When we run the above sample code, we will see the dramatic difference in the time complexity, where the first operation to remove the last element of a list repeating 1,000 times only costs less than 0.001 second, but the second operation to remove the first element of a list repeating 1,000 times costs more than 26 seconds on Kaggle's online Jupyter Notebook. This dramatic difference in cost of time and therefore computer resources is caused by the fact that the list type simply stores its element references as an ordered sequence.

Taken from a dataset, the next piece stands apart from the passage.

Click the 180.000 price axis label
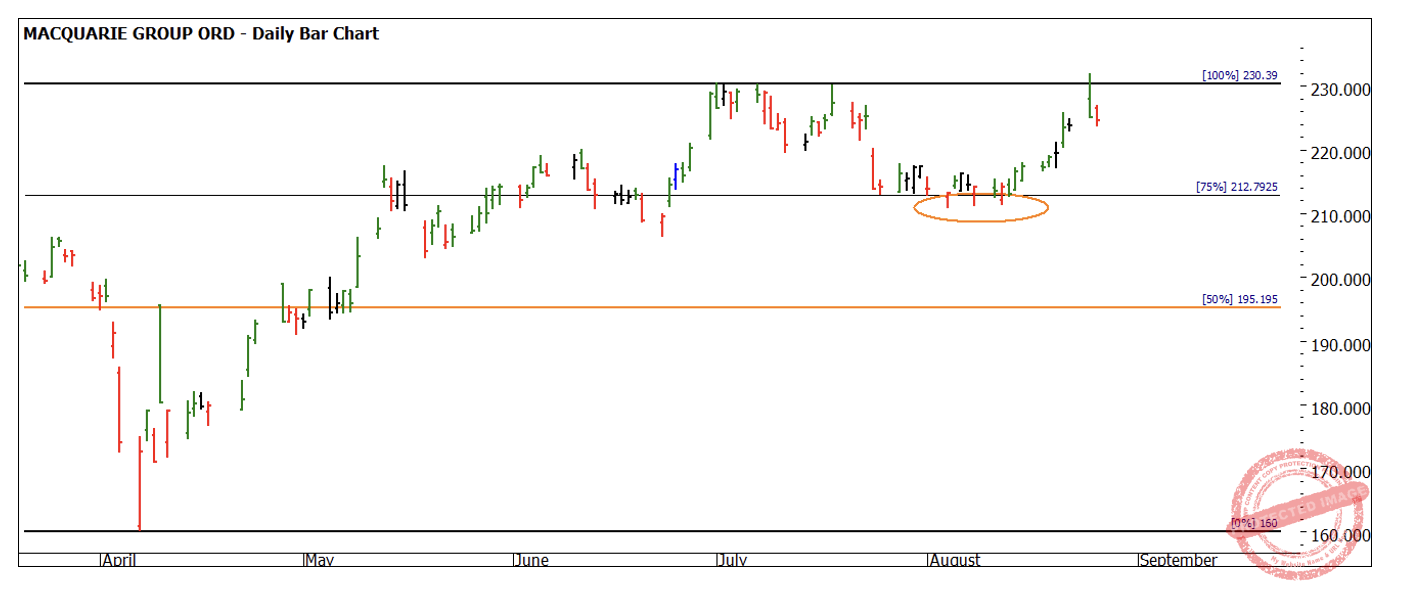The image size is (1402, 594). [x=1340, y=408]
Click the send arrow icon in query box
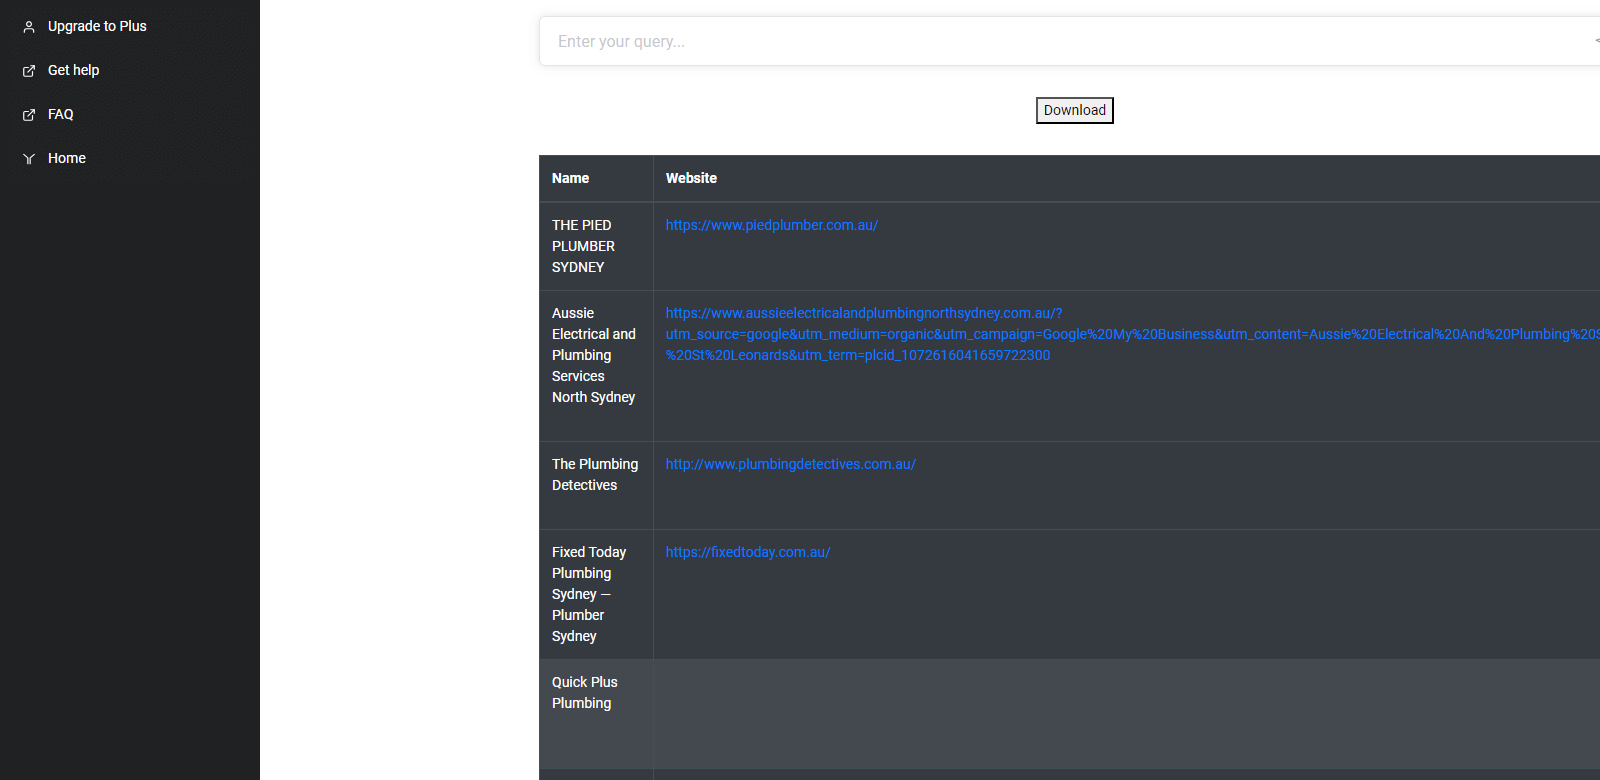 coord(1596,41)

Consider the following two situations:

* When the last element of a sequence is removed, the length of the sequence is simply reduced by one, and there is no other operations necessary to maintain values for the rest of the elements in the list.
* When the first element of a sequence is removed, to maintain the order of the sequence except removing the first element, Python actually iteratively moves the (i+1)-th element reference to overwrite the i-th element reference. As a result, when our test list is long such as in the above example, this operation of shifting all elements to the left by one actually is very expensive even in modern computer's standard. 
    
The above complexity analysis about the *pop()* operation also applies to the *insert()* operation. In conclusion, when we use the list-type variables, we shall try to encourage poping and inserting more from the end of the list, and avoid the same operations from the beginning or other random intermediate locations.

# Exercises



1. Please write a Python code to evaluate the number of bytes used to encode an emoji character. The starting assignment statement is provided below:

In [None]:
s = "😊"  # Smiling face with smiling eyes emoji

2. Explain the difference between the hash results of the two examples that are fairly similar in values:

In [13]:
s1 = '2'; b1 = s1.encode('utf-8')
print(s1.__hash__()==b1.__hash__())

s2 = "二0"
b2 = s2.encode('utf-8')
print(s2.__hash__()==b2.__hash__())

True
False


3. Debug the following code

In [14]:
s = "test string".encode('utf-8')
a, b = s.split(' ')

print(a, b)

TypeError: a bytes-like object is required, not 'str'

# Challenges

1. In Python, there is a dynamically linked list type called *deque* from the module name *collections*. A deque type variable can pop its elements from the right using *.pop()* method, and from the left using *.popleft()* method.

Please modify the sample code above to pop a deque variable with the same one million copies of the 26 alphabet letters from the left and right, one by one. Compare the time complexity of the operations and discuss the result.